SUPPLIED DATA:
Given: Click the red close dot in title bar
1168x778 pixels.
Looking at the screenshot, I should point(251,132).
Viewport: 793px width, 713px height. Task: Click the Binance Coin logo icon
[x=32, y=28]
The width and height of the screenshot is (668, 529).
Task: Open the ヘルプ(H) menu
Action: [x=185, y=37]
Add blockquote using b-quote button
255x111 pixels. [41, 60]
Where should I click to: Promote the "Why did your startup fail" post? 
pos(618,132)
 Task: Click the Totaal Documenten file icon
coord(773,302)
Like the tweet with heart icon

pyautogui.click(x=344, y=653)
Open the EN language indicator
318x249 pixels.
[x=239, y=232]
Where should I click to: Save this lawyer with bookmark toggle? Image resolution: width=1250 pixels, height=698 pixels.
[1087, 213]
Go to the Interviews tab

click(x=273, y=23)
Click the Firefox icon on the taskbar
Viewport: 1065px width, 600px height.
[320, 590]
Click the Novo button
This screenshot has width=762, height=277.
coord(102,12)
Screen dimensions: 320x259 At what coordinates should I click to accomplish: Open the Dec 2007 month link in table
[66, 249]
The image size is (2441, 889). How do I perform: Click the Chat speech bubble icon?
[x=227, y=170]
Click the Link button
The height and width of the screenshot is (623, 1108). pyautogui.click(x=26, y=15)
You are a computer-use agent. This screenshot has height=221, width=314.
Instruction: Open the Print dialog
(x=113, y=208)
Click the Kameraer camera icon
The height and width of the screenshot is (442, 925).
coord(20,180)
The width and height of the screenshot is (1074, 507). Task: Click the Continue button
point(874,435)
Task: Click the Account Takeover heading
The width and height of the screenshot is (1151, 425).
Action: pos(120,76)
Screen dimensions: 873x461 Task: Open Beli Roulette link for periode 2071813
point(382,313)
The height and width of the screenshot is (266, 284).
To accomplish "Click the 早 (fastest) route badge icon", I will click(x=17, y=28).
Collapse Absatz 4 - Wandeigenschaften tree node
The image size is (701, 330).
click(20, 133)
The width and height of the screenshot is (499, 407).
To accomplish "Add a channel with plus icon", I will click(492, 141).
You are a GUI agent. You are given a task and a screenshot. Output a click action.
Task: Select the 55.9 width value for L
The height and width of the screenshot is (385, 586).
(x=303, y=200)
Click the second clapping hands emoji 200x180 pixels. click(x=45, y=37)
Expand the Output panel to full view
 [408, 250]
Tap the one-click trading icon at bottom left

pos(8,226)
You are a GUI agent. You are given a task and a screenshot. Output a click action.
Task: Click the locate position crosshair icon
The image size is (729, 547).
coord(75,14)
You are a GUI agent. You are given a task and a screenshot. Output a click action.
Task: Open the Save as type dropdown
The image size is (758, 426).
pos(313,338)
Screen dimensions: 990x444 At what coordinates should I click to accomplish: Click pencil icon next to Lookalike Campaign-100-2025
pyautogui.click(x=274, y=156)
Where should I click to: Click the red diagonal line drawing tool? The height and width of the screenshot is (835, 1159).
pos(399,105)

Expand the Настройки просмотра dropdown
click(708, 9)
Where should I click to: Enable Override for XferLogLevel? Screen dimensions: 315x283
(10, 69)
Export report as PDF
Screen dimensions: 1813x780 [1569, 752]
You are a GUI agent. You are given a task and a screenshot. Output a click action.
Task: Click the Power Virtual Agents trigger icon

EXERCISE: Your task is to reproduce exactly the lines that begin at the line containing "Task: Click the Account Takeover heading" and end at the final line of the data above.

FINISHED EXERCISE:
Task: Click the Account Takeover heading
The width and height of the screenshot is (1151, 425).
Action: pos(120,76)
Screen dimensions: 873x461 Task: Open Beli Roulette link for periode 2071813
point(382,313)
The height and width of the screenshot is (266, 284).
To accomplish "Click the 早 (fastest) route badge icon", I will click(x=17, y=28).
Collapse Absatz 4 - Wandeigenschaften tree node
The image size is (701, 330).
click(20, 133)
The width and height of the screenshot is (499, 407).
To accomplish "Add a channel with plus icon", I will click(492, 141).
You are a GUI agent. You are given a task and a screenshot. Output a click action.
Task: Select the 55.9 width value for L
The height and width of the screenshot is (385, 586).
(x=303, y=200)
Click the second clapping hands emoji 200x180 pixels. click(x=45, y=37)
Expand the Output panel to full view
 [408, 250]
Tap the one-click trading icon at bottom left

pos(8,226)
You are a GUI agent. You are given a task and a screenshot. Output a click action.
Task: Click the locate position crosshair icon
The image size is (729, 547).
coord(75,14)
You are a GUI agent. You are given a task and a screenshot. Output a click action.
Task: Open the Save as type dropdown
The image size is (758, 426).
pos(313,338)
Screen dimensions: 990x444 At what coordinates should I click to accomplish: Click pencil icon next to Lookalike Campaign-100-2025
pyautogui.click(x=274, y=156)
Where should I click to: Click the red diagonal line drawing tool? The height and width of the screenshot is (835, 1159).
pos(399,105)

Expand the Настройки просмотра dropdown
click(708, 9)
Where should I click to: Enable Override for XferLogLevel? Screen dimensions: 315x283
(10, 69)
Export report as PDF
Screen dimensions: 1813x780 [1569, 752]
You are a GUI agent. You are given a task and a screenshot. Output a click action.
Task: Click the Power Virtual Agents trigger icon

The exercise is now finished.